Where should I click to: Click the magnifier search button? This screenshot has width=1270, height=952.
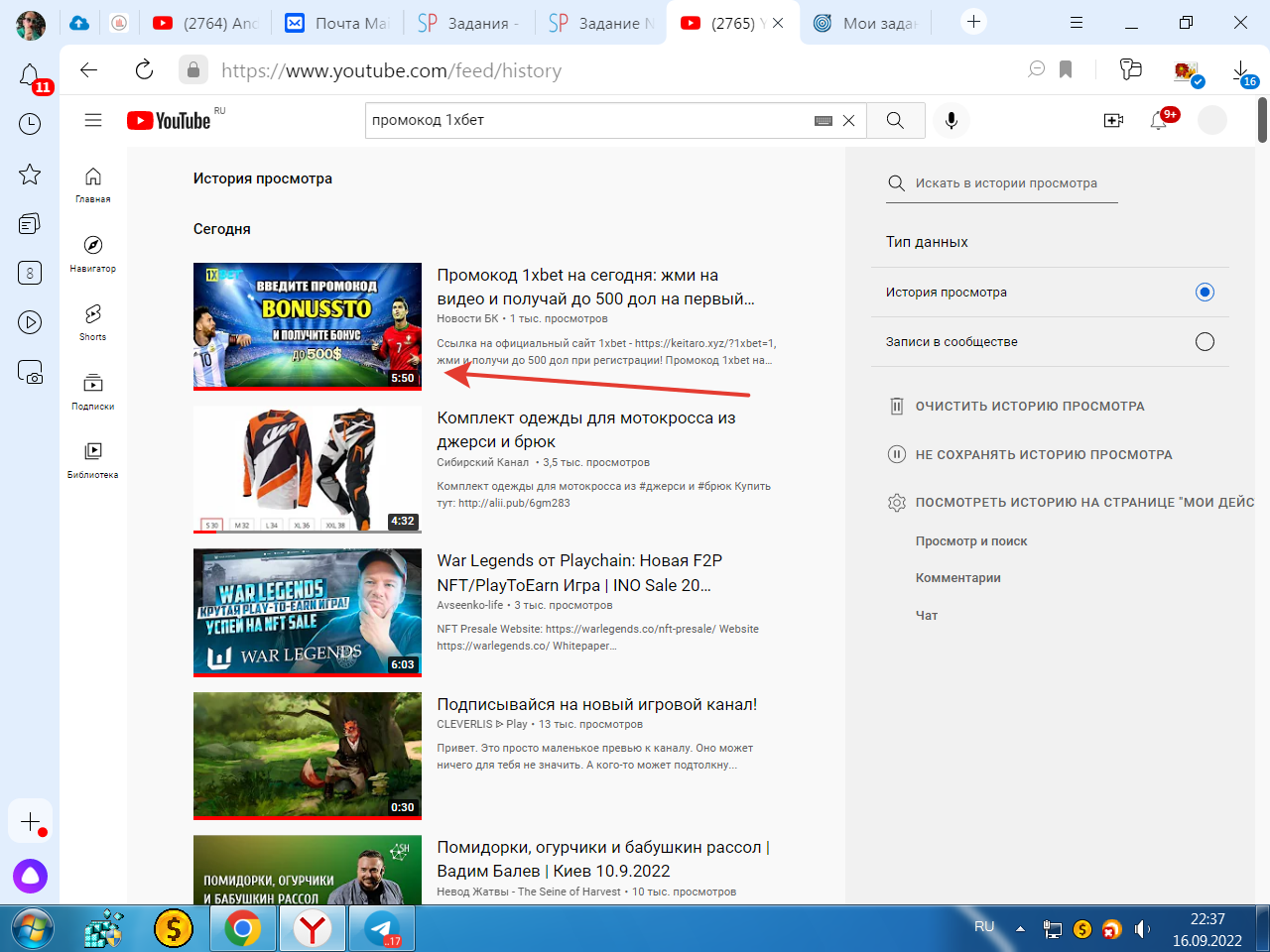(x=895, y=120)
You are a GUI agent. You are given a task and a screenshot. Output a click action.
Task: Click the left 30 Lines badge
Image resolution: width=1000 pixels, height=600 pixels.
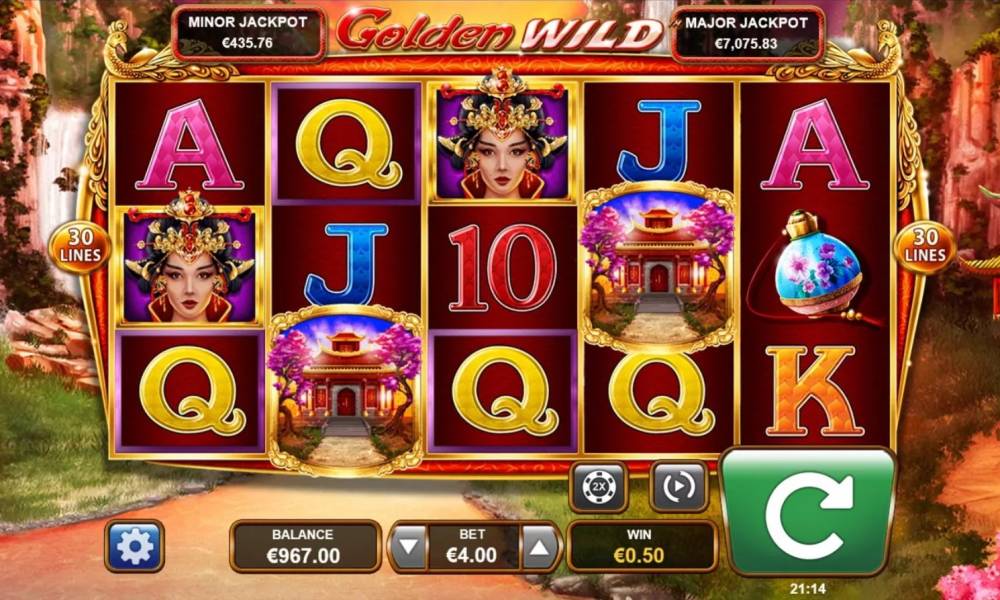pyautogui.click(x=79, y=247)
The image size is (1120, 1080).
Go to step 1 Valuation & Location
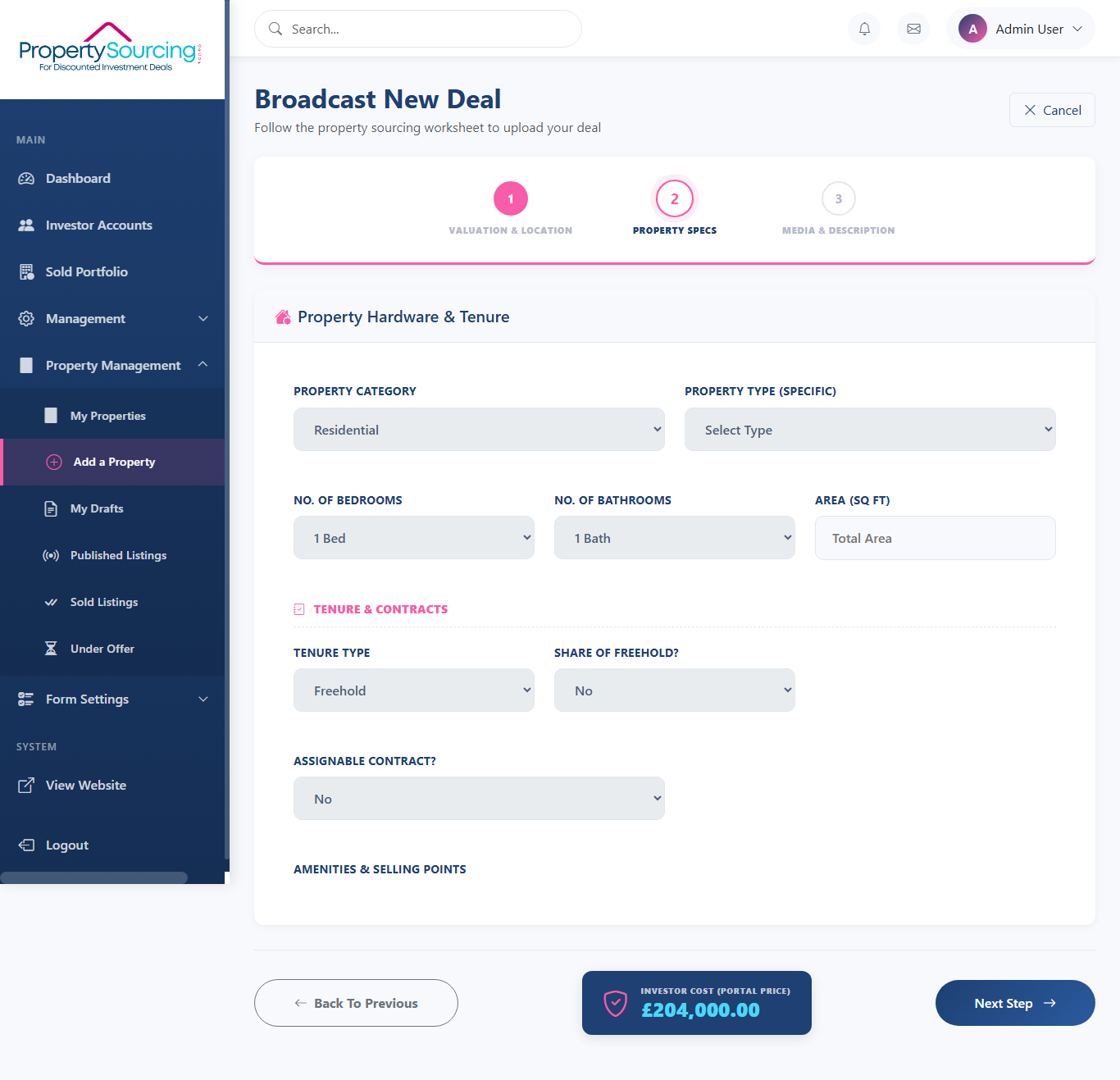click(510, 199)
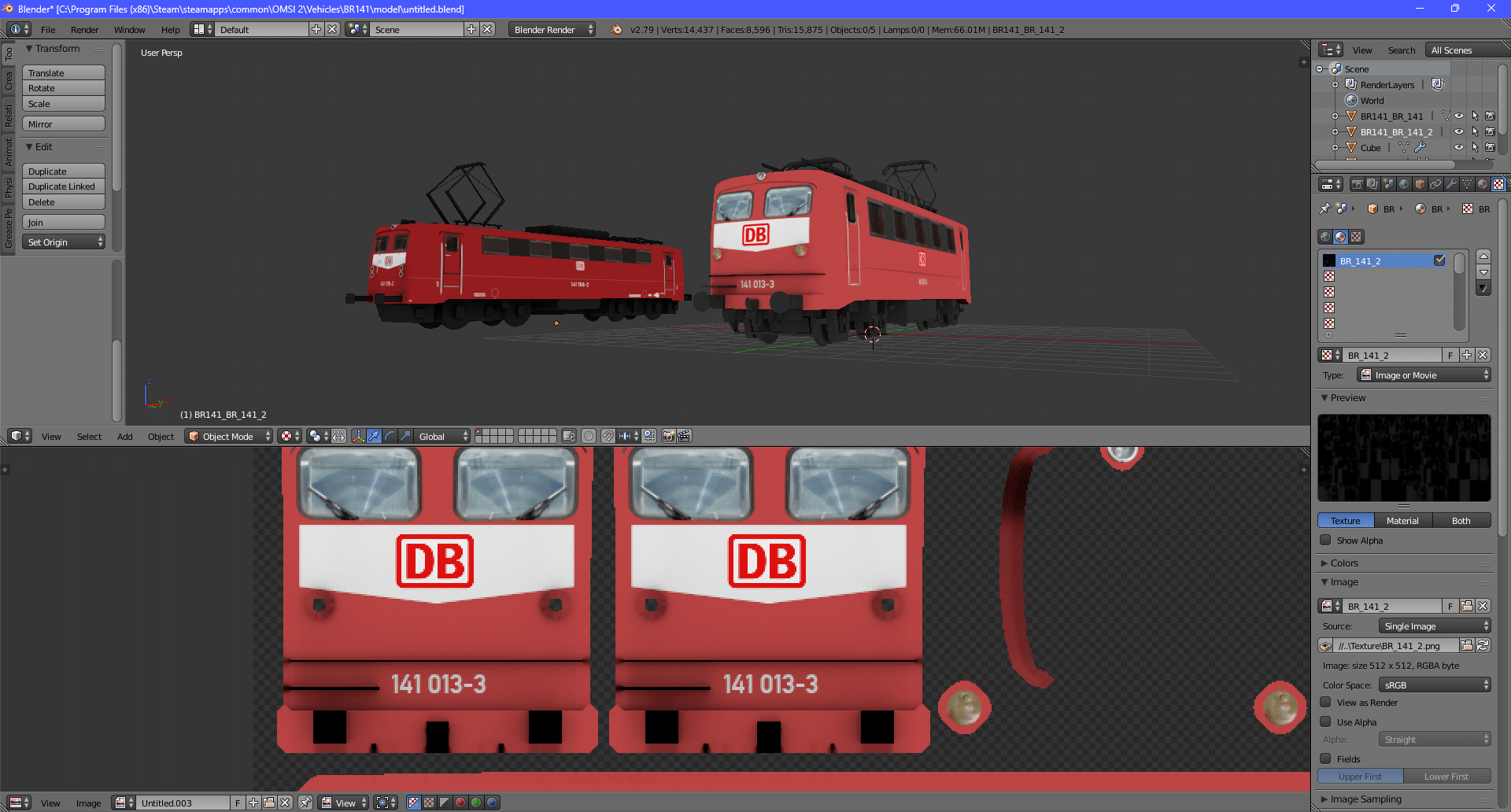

• Exercise requirements: Rewrite all the entries above, swapping "screenshot" for "screen capture" everywhere and changing nothing else. Leave the pictures out.

• Solution to this exercise:
Where should I click to: Click the magnifier search button? This screen capture has width=1270, height=952.
(x=895, y=120)
You are a GUI agent. You are given a task and a screen capture. Output a click action.
Task: Click the left 30 Lines badge
Image resolution: width=1000 pixels, height=600 pixels.
pyautogui.click(x=79, y=247)
The image size is (1120, 1080).
Go to step 1 Valuation & Location
click(510, 199)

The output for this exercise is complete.